Doxie-Doglover-Too said:


> http://www.youtube.c...h?v=WfsQI7UD7hc
> 
> Came in at 11 15 pm. Thru the roof before we were dispatched. The fire started in a storage room off the meeting room eventually engulphing the meeting room and kitchen. It was stopped and held before it reached the santuary. The water and smoke damage was actually cleaned yesterday by a service and they are having Thanksgiving services there this morning. My son happened to be with the first line in and took a picture with the infrared camera. Camera was pointing more toward the floor as flames rolled out the front door they opened. Temp indicator built into the camera read 1250 degrees. It is an interesting and cool pic and I will post when I have it. No injuries. We were told last night that investigators that the AA group that had left 2 hrs earlier had put a oil lamp that was the wick was not completely out into a tupperware container and into a storage closet.
> 
> John


[/quote]

Thanks for sharing and doing what you do


----------



## PDX_Doug (Nov 16, 2004)

Great job containing the fire as well as you guys did, John!
I'm sure this will give a special meaning to Thanksgiving for many people.

Well done!









Happy Trails,
Doug


----------



## battalionchief3 (Jun 27, 2006)

Heck of a way to work up an appetite for turkey day....


----------



## Carey (Mar 6, 2012)

Cool video, John. Just wondering how many seconds you guys have with a temp like 1250 degrees. That kind of temp has got to be about the max for your clothing isnt it. You got to be able to feel the heat dont ya?
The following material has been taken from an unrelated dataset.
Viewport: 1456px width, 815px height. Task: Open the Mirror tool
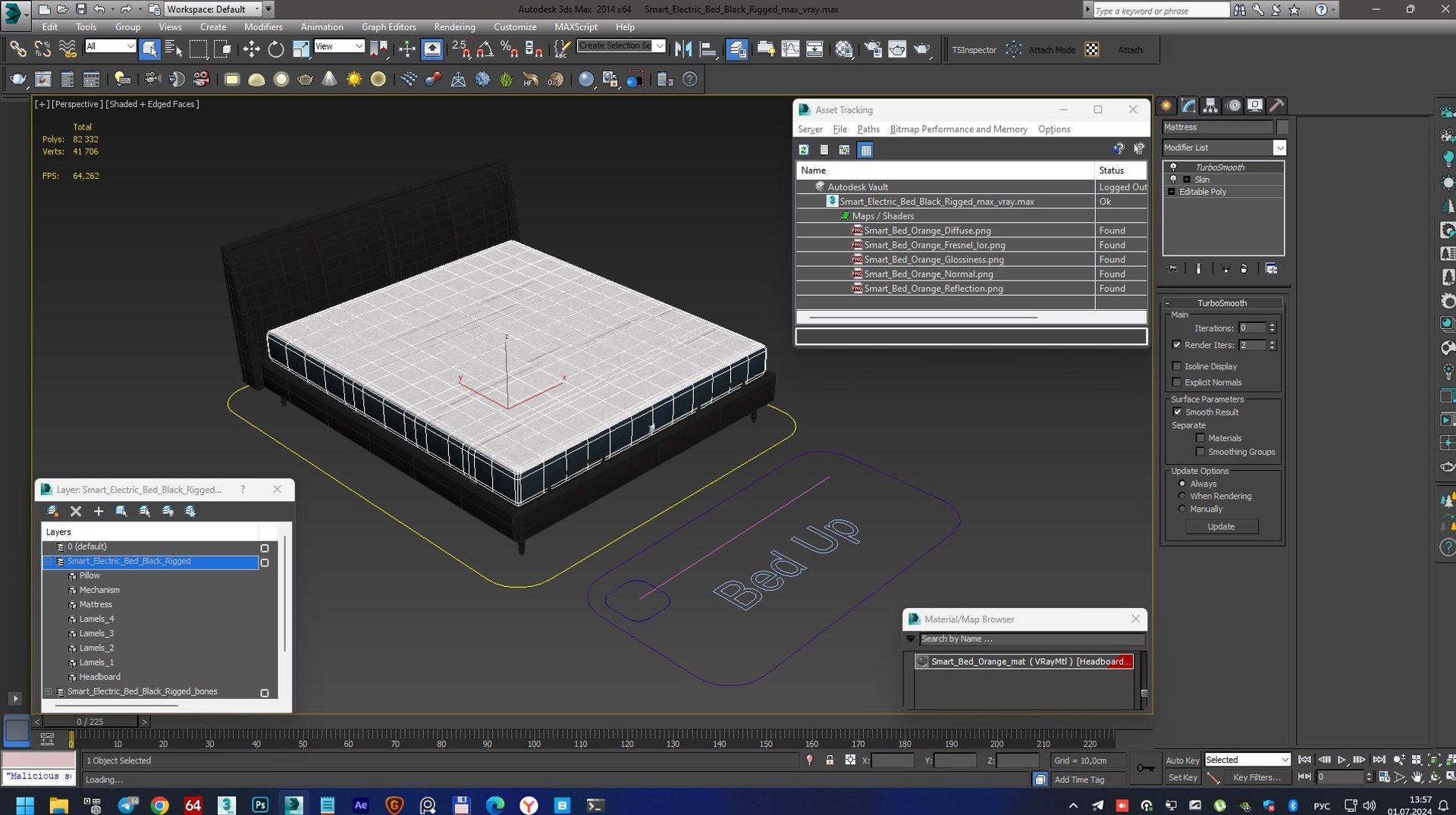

Many years ago lightnig struck our neighbors barn. He had 3000 bales of alfafa in it. We could feel the heat many feet away. Couldnt even imagine being within 50 feet of that inferno wetting it down.. That gave me much respect for what you guys have chosen to do.

Thanks for posting!

Carey


----------



## Moosegut (Sep 24, 2005)

Yeah, I saw that on the news and I was looking for you - didn't see you though . . . . uh . . . unless you were the guy in the turnout gear? Was that you. I often don't think people realize just how things might go if it weren't for guys like you. Thanks for all you do.


----------



## Nathan (Jan 2, 2007)

Thanks for sharing, and just like the other's said, THANKS for doing what you do!!!


----------



## tdvffjohn (Mar 10, 2005)

Yea the J Miller on the back of the jacket was me. I drove the third truck in. I saw myself in the background on ABC and NJ news 12. They tell me the camera was actually pointed closer towards the floor and it read 1250 degrees, so one can only imagine what the ceiling temp was. The front door was forced, fire rolled out the door over there heads, picture taken, and a 2 1/2 and 1 3/4 line were opened up There are 5 videos on You Tube so far, just search Midland Park Fire and then recent.

I can tell you one thing. Its a little different when I was on the line, you trusted your training. Trusting the training when your son and nephew are on the first 2 lines in and I am operating the pump and watching is a little different. They are both good but a Fathers concern kicks in.


----------